Show every line from the data below that includes "page".

*** GIVEN DATA Section Begins ***

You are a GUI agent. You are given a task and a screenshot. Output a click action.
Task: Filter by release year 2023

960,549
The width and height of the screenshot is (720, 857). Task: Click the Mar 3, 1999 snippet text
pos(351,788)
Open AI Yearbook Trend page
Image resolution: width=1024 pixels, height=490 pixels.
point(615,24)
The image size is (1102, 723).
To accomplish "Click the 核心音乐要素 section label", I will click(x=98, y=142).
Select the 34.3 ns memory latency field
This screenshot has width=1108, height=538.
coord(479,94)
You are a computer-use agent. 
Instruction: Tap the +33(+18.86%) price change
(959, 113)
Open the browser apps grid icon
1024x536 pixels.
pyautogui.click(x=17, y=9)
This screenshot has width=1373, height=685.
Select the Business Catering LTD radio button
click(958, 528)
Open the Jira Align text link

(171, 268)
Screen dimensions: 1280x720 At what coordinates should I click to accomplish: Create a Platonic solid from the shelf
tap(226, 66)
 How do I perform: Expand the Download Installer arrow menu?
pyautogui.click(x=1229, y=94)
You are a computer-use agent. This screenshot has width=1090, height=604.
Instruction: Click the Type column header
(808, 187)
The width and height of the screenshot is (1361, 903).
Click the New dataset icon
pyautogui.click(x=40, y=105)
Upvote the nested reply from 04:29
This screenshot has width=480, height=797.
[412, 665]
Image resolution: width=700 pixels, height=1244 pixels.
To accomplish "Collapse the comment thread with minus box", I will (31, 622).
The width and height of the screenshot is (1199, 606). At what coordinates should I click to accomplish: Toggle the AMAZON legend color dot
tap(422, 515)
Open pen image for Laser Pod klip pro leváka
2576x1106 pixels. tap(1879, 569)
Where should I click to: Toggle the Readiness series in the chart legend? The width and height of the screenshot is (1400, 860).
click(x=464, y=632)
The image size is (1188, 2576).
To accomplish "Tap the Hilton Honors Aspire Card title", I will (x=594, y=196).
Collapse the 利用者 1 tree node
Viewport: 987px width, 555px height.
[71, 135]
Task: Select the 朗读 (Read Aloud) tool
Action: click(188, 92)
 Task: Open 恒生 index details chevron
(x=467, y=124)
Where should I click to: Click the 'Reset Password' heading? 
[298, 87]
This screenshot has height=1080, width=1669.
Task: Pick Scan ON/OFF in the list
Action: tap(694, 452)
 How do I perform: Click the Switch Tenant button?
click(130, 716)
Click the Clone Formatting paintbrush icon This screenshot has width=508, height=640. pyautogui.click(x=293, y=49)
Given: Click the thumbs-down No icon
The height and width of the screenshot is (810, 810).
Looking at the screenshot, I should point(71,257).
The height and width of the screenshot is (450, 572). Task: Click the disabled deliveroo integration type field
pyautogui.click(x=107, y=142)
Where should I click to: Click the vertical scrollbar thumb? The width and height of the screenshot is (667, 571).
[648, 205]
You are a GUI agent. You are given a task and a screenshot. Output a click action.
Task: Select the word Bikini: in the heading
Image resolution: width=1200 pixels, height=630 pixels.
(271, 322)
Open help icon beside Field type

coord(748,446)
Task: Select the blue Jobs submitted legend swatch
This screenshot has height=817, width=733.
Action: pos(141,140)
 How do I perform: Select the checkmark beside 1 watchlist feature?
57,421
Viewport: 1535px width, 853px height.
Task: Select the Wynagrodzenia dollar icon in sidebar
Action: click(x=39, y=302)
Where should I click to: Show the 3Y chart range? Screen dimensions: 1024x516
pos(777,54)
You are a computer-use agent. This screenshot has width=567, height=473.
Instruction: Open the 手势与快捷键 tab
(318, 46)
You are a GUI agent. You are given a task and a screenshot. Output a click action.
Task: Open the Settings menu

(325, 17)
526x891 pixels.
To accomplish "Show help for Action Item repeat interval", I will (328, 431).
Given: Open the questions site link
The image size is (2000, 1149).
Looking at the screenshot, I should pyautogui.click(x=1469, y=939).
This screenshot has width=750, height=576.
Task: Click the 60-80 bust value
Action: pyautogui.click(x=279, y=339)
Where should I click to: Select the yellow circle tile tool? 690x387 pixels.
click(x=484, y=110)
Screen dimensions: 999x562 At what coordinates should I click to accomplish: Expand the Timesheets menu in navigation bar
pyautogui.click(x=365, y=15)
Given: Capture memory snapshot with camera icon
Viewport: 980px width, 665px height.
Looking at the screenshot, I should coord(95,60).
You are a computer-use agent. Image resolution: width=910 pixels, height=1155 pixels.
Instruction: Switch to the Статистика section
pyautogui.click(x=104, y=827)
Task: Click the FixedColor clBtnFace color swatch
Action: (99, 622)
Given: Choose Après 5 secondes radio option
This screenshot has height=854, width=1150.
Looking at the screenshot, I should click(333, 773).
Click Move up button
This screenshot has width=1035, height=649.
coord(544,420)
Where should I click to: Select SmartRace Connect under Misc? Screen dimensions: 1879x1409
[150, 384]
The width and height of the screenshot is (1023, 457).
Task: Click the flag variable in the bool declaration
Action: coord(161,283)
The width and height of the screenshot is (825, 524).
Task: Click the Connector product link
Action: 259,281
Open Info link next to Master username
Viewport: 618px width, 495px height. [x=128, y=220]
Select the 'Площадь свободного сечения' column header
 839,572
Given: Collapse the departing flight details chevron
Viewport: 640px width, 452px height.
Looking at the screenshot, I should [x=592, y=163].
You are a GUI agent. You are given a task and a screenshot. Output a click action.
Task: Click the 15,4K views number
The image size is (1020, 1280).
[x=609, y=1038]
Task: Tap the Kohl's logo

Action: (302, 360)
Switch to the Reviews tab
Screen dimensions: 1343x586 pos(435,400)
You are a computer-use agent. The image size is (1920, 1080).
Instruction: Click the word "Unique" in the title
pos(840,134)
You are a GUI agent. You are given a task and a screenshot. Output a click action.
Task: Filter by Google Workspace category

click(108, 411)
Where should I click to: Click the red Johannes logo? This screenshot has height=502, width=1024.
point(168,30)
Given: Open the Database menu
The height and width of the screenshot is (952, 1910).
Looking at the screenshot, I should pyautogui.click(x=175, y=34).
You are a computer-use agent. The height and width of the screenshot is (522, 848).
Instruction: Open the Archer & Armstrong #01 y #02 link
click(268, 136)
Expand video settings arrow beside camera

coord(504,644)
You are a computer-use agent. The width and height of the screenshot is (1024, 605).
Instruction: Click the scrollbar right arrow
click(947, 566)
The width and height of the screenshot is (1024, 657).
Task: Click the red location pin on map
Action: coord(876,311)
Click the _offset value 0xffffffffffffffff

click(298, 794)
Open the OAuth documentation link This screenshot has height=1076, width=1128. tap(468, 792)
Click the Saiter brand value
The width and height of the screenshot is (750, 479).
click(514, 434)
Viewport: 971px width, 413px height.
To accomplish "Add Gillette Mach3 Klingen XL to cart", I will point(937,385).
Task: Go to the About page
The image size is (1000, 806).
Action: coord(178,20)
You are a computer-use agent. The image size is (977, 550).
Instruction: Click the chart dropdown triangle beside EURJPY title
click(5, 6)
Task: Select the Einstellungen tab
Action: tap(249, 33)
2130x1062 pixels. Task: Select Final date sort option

*** GIVEN DATA Section Ends ***

* [ANSWER TO THIS PROBLEM]:
Open AI Yearbook Trend page
Task: Go to the About page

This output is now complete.